CVE-2025-8531

Name of the Vulnerable Software and Affected Versions Mitsubishi Electric Corporation MELSEC-Q Series Q03UDVCPU, Q04UDVCPU, Q06UDVCPU, Q13UDVCPU, Q26UDVCPU, Q04UDPVCPU, Q06UDPVCPU, Q13UDPVCPU, and Q26UDPVCPU with serial numbers starting with "24082" through "27081"

Description An improper handling of length parameter inconsistency can lead to an integer underflow. This allows a remote attacker to disrupt Ethernet communication and halt the execution of control programs on the product when the user authentication function is enabled. The user authentication function is enabled by default only when configured through GX Works2, complying with the Cybersecurity Law of the People’s Republic of China, and is typically disabled.

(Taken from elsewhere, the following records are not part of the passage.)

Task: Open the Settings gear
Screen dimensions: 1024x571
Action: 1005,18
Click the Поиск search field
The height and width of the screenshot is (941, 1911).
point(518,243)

Recommendations For Mitsubishi Electric Corporation MELSEC-Q Series Q03UDVCPU, Q04UDVCPU, Q06UDVCPU, Q13UDVCPU, Q26UDVCPU, Q04UDPVCPU, Q06UDPVCPU, Q13UDPVCPU, and Q26UDPVCPU with serial numbers starting with "24082" through "27081", ensure the user authentication function remains disabled unless specifically required and configured through GX Works2.